Cette approche conduit aussi à pointer les angles morts, qui peuvent devenir des pistes de recherche à investiguer : c'est le cas de la propriété souche comme propriété systémique. Aucune thérapeutique en cours de développement ne prend en considération cette possibilité.
Où en êtes-vous dans vos recherches ?
Je cherche à savoir, pour chaque type de cellule souche, à quelle catégorie elle appartient, et si cette identité est stable. Par exemple, dans le système hématopoïétique, les données convergent en faveur d’une identité dispositionnelle des cellules souches normales.
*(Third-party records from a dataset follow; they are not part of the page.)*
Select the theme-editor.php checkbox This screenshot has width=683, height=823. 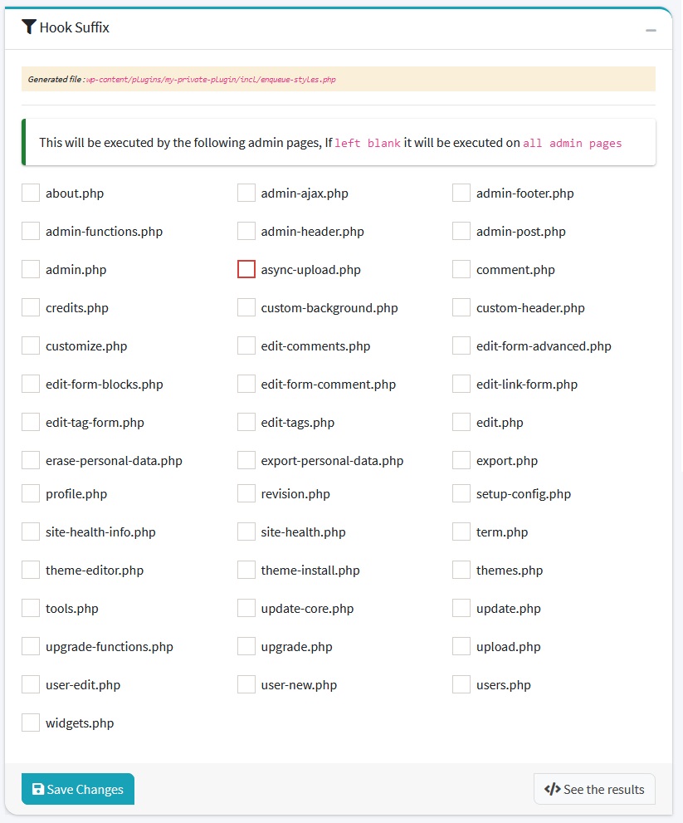[x=31, y=571]
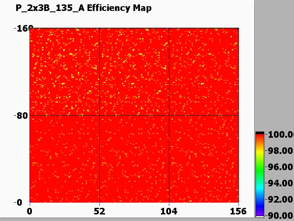
Task: Click the 156 tick label on horizontal axis
Action: coord(238,210)
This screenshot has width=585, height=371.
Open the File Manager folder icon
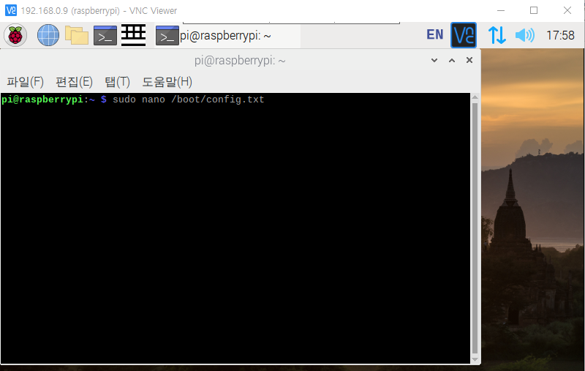[x=76, y=35]
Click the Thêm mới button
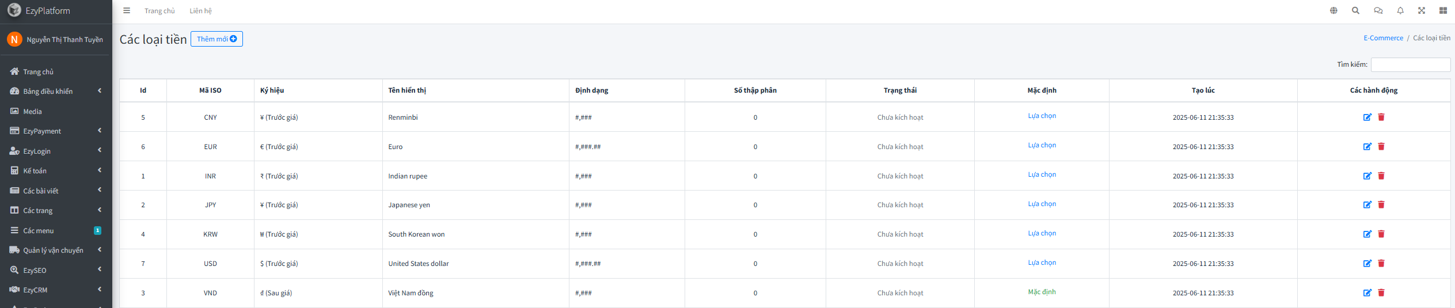Viewport: 1455px width, 308px height. pyautogui.click(x=216, y=39)
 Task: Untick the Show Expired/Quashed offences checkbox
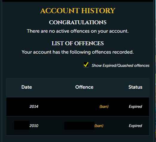[86, 65]
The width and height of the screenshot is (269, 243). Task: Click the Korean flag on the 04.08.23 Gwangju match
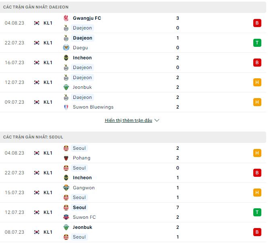click(37, 23)
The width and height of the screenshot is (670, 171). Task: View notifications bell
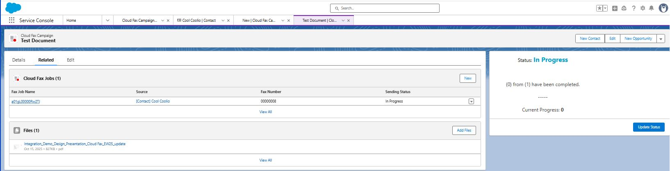click(x=651, y=8)
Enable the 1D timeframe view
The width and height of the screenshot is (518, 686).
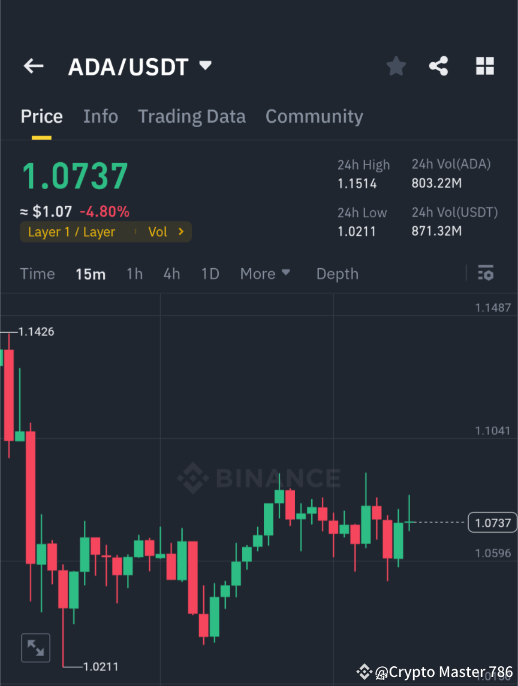pyautogui.click(x=210, y=274)
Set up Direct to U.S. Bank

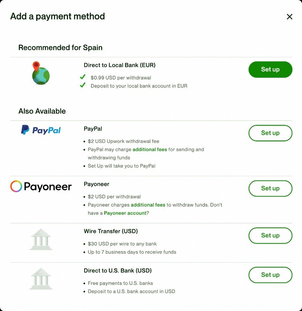point(270,275)
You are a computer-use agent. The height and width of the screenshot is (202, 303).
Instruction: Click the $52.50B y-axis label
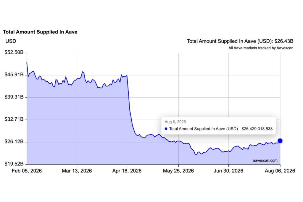14,52

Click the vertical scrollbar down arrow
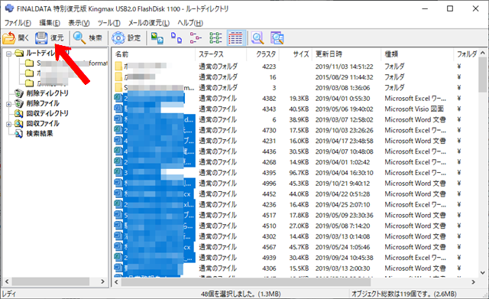pyautogui.click(x=483, y=272)
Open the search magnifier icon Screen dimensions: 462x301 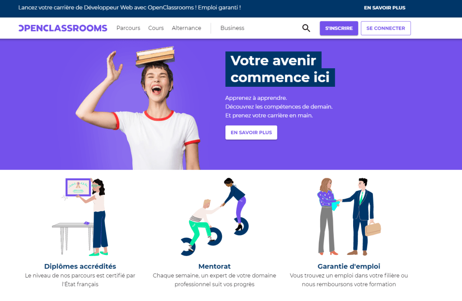(306, 28)
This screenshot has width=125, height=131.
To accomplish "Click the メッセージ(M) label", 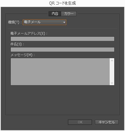I will 23,55.
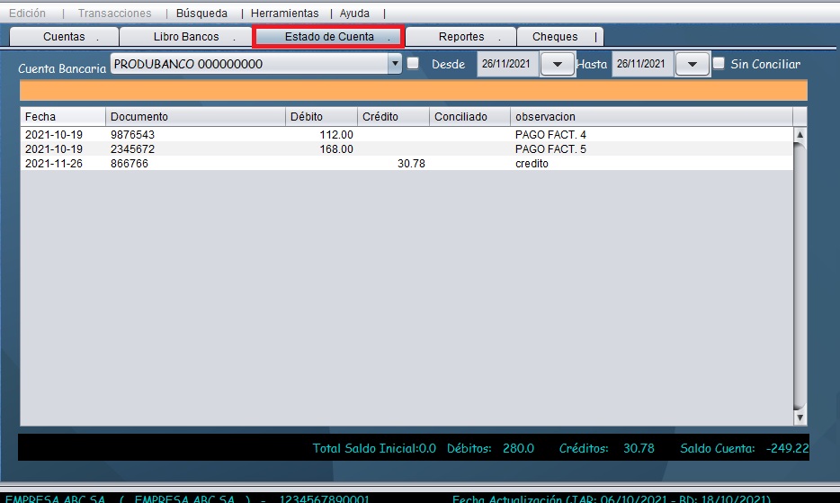This screenshot has width=840, height=503.
Task: Go to the Cheques tab
Action: (x=555, y=37)
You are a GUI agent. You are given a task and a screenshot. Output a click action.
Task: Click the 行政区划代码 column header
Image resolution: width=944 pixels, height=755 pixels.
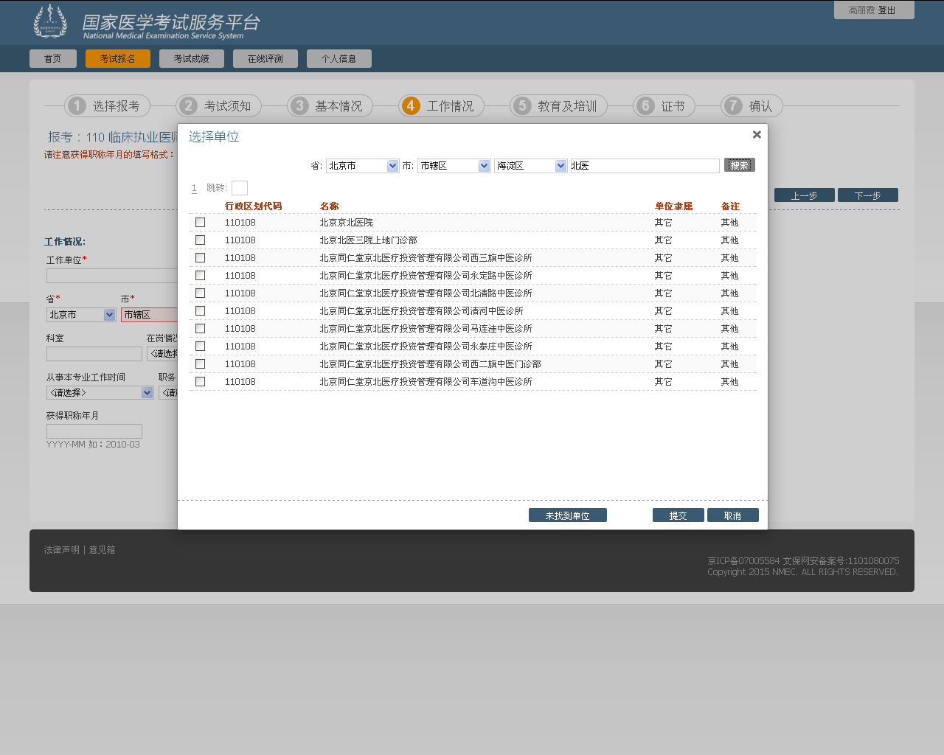point(253,206)
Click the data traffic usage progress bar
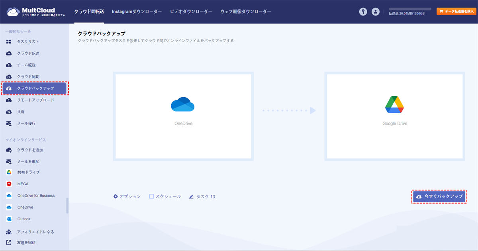The image size is (478, 251). 410,9
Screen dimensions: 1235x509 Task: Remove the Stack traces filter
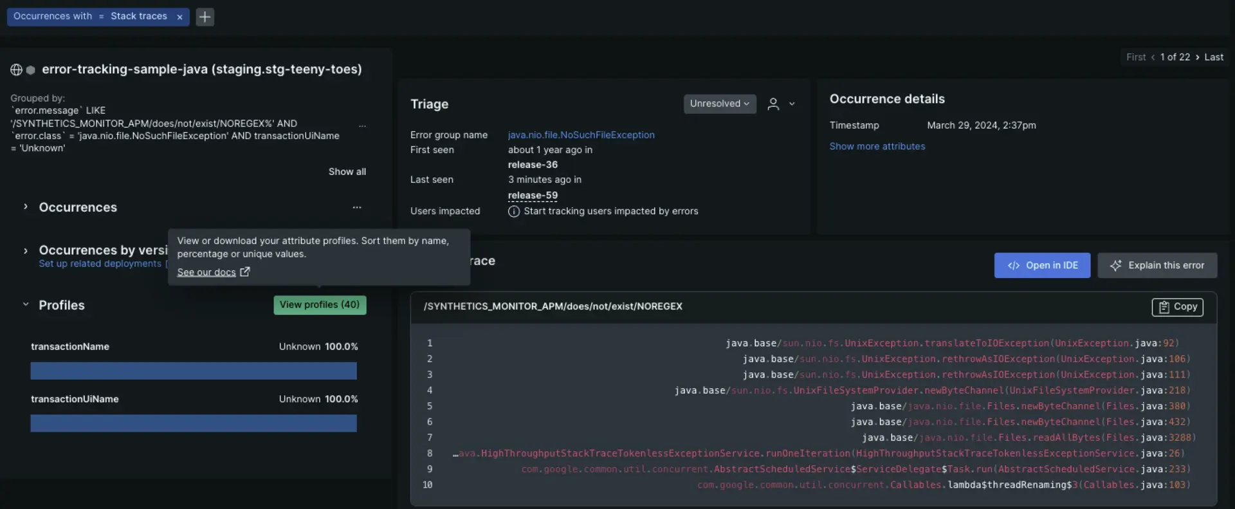[179, 17]
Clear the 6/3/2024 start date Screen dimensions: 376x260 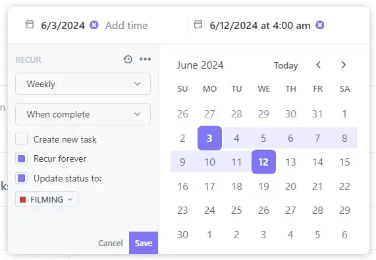coord(94,25)
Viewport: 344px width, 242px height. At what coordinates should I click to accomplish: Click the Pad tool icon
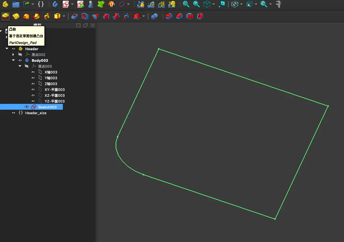coord(6,16)

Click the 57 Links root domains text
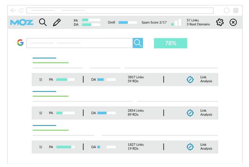[x=198, y=22]
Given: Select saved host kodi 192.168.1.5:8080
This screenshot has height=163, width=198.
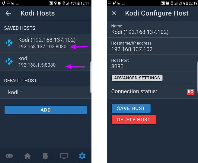Looking at the screenshot, I should (46, 62).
Mais cette identité peut-elle être bouleversée par une leucémie ?
Cette question de la stabilité de l’identité souche pourrait avoir des retombées en médecine régénérative. Peu de traitements à base de cellules souches sont convaincants. Mieux connaître la nature de la propriété souche (catégorique, dispositionnelle, relationnelle, systémique) est important afin de déterminer de quoi un tissu a besoin pour se régénérer. De plus si l’identité souche peut changer d’une catégorie à une autre, la compréhension des mécanismes qui permettent de tels changements pourrait offrir de nouvelles alternatives, par exemple de régénérer des cellules souches hématopoïétiques par dédifférenciation et ainsi offrir des alternatives à la transplantation.
Je m’intéresse aussi à l’histoire évolutive des cellules souches que je tente de reconstruire avec des collègues spécialistes. Mieux comprendre l’apparition (ou les apparitions) des cellules souches au cours de l’évolution des espèces pourrait nous renseigner sur les différences entre les fonctionnements des cellules souches dans différents tissus.
Un autre axe de mes recherches est l'évolution clonale : je m’intéresse aux mécanismes évolutifs à l’œuvre au sein des cellules cancéreuses et à leur rôle causal (ou non) dans la progression des cancers, en particulier les rechutes.
Comment se passent vos relations avec les autres scientifiques ?
Cela dépend des jours. Je travaille depuis longtemps dans des laboratoires, aussi ai-je un entourage professionnel au sein duquel existe une vraie synergie. La confrontation des points de vue profite autant à la philosophie, qu'à la biologie. Mais parfois, selon l'urgence des priorités, je redeviens une étrangère : pour s'intéresser à la philosophie, les scientifiques doivent avoir du temps et des moyens.